System Architecture for Stream Interface Drivers
A stream interface driver receives commands from the Device Manager and from applications by means of file system calls. The driver encapsulates all the information necessary to translate those commands into appropriate actions on the devices it controls.
The following illustration shows the relationship between a stream interface driver and other system components.

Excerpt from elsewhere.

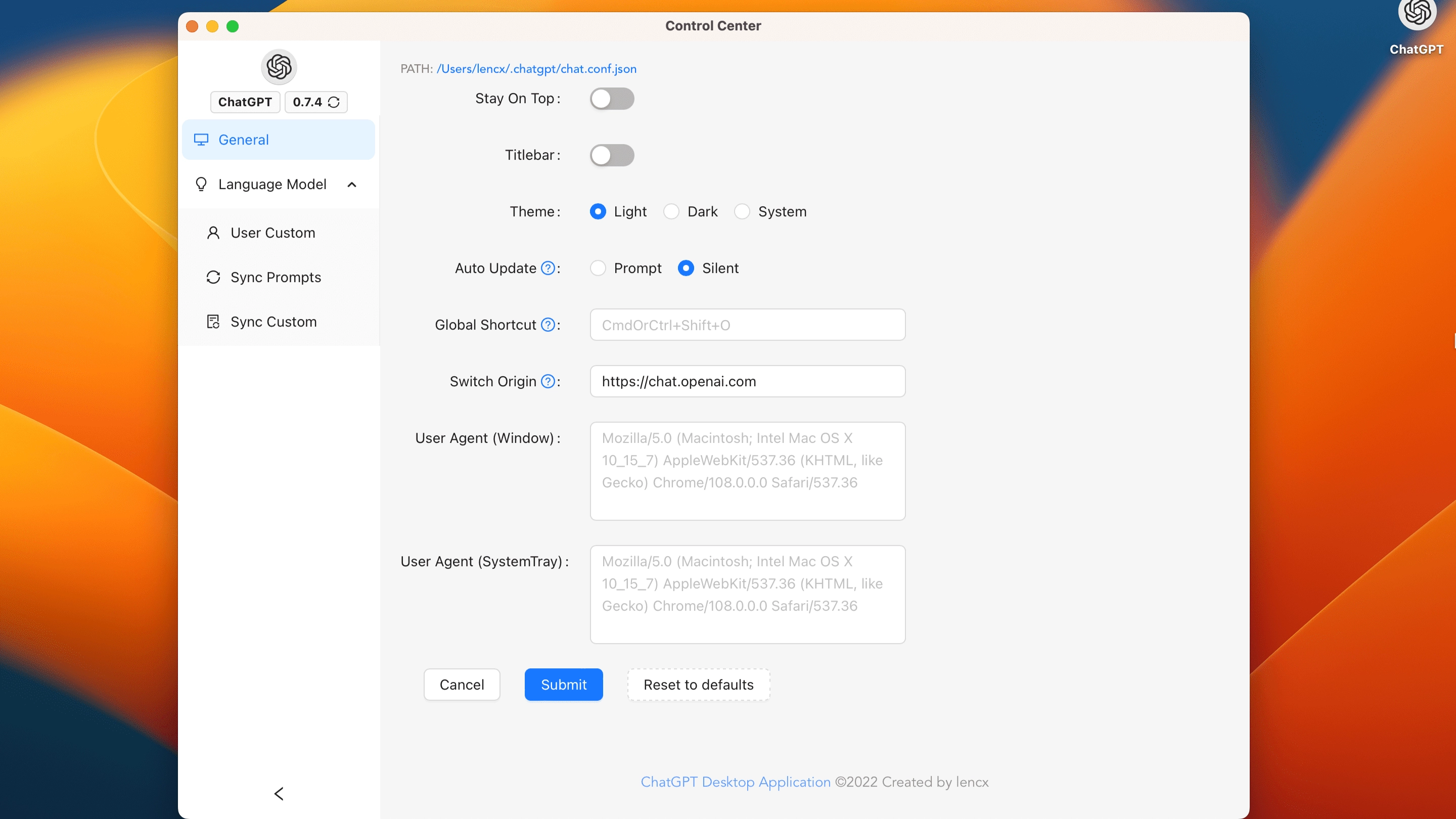Collapse the sidebar with the left arrow
The height and width of the screenshot is (819, 1456).
point(279,793)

The following definitions apply throughout the Windows CE Device Driver Kit:
- User application
- A user application includes any application that accesses a peripheral device. Access to a peripheral is through the file system and the special files that expose the services of peripherals.
- Kernel
- The kernel, the core of the Windows CE operating system, provides basic services to the application. To support stream interface drivers, the kernel redirects the file I/O function calls of the application to the appropriate entry points in the stream interface driver.
- Device Manager
- The Device Manager is a special application that loads and unloads stream interface drivers. For more information, see Device Manager.
- Stream interface driver
- A stream interface driver is a DLL that manages a peripheral device. It exposes file I/O functions to applications and implements those functions by accessing its peripheral device to map the device’s capabilities to the semantics of the file I/O functions. Stream interface drivers can either use an underlying native device driver to access the physical peripheral devices that the driver serves or access its device directly if the device is mapped into memory. Audio device drivers for built-in audio hardware are an example of direct access.
- Native device driver
- A native device driver is a device driver supplied by the manufacturer of a Windows CE–based platform. Some stream interface drivers use native device drivers to access peripherals because peripherals are attached to platforms through connectors managed by native device drivers. The native device drivers used by stream interface drivers are generally drivers for various sorts of I/O ports, such as serial ports or PC Card sockets.
- Windows CE–based platform
- A Windows CE–based platform consists of a CPU, memory, clock, and possibly other hardware, such as a keyboard and touch screen. Stream interface drivers generally use the I/O ports on a platform, whereas the kernel can use all of a platform’s hardware.
- Peripheral device
- A device—such as a modem, printer, microphone, keyboard, touch screen, and so on—that is managed by a device driver.